All of the data should be repeated exactly; pictures are not part of the copy.

=== DATASET EXTRACT ===

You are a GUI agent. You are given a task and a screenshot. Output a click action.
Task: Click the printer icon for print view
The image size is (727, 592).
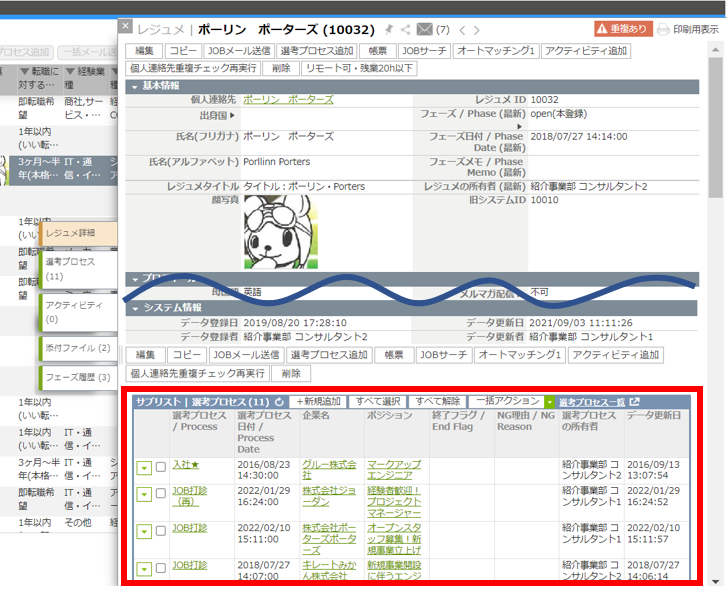(x=662, y=30)
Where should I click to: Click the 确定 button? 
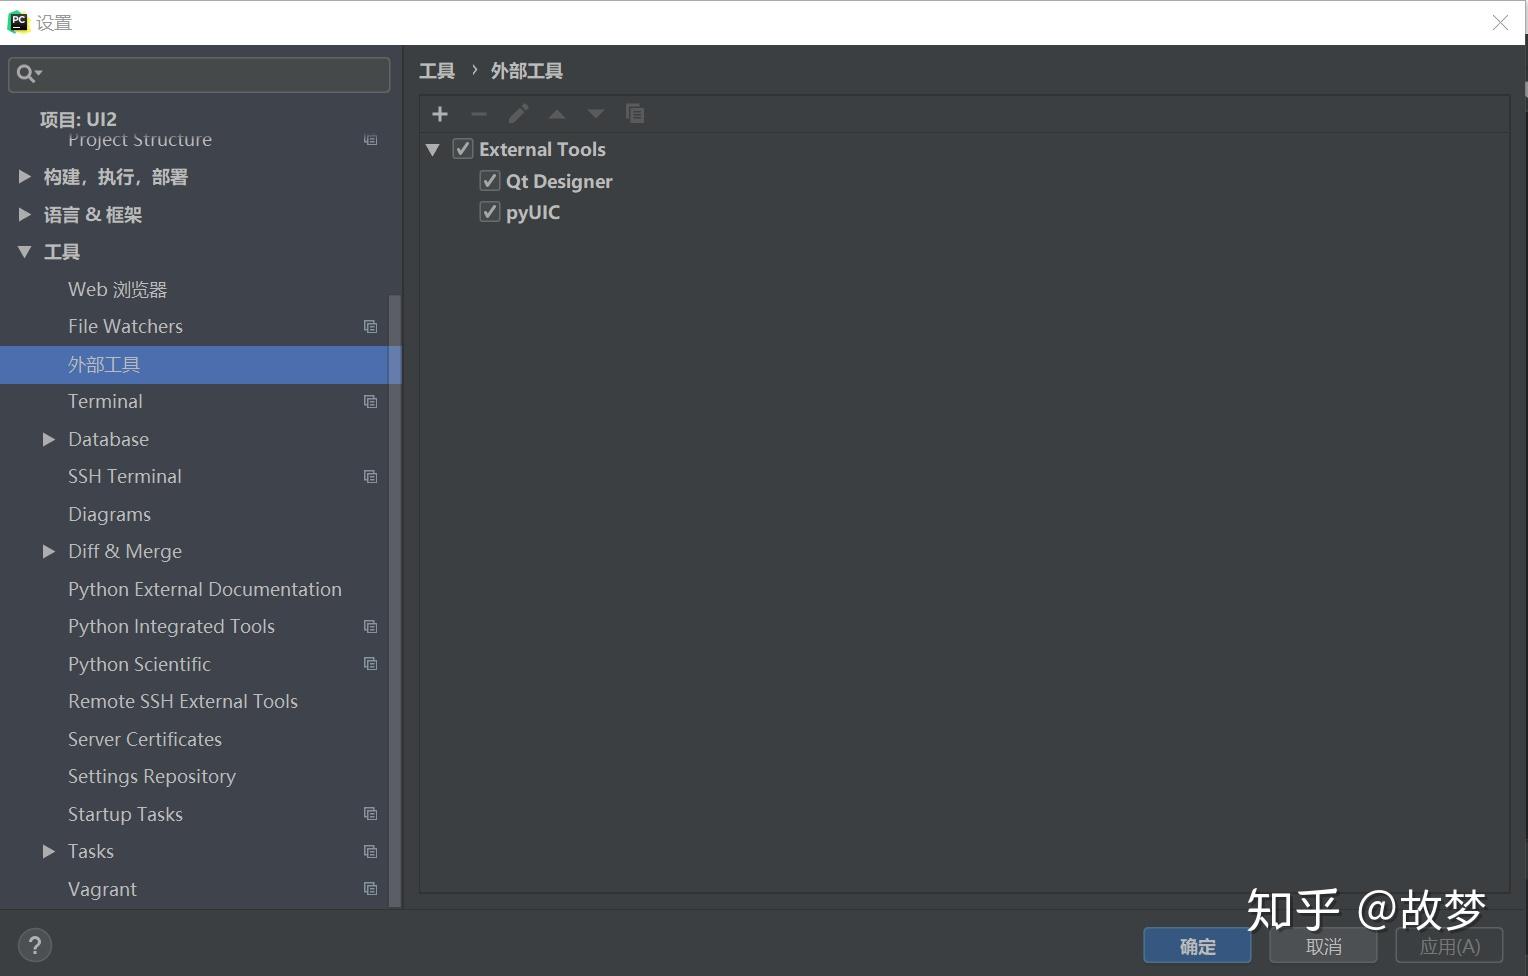click(1196, 945)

===

ANSWER TO THIS TASK:
You are a GUI agent. You are given a task and a screenshot. Output a click action.
Task: Click the printer icon for print view
The image size is (727, 592).
(x=662, y=30)
Where should I click to: Click the 确定 button? 
click(1196, 945)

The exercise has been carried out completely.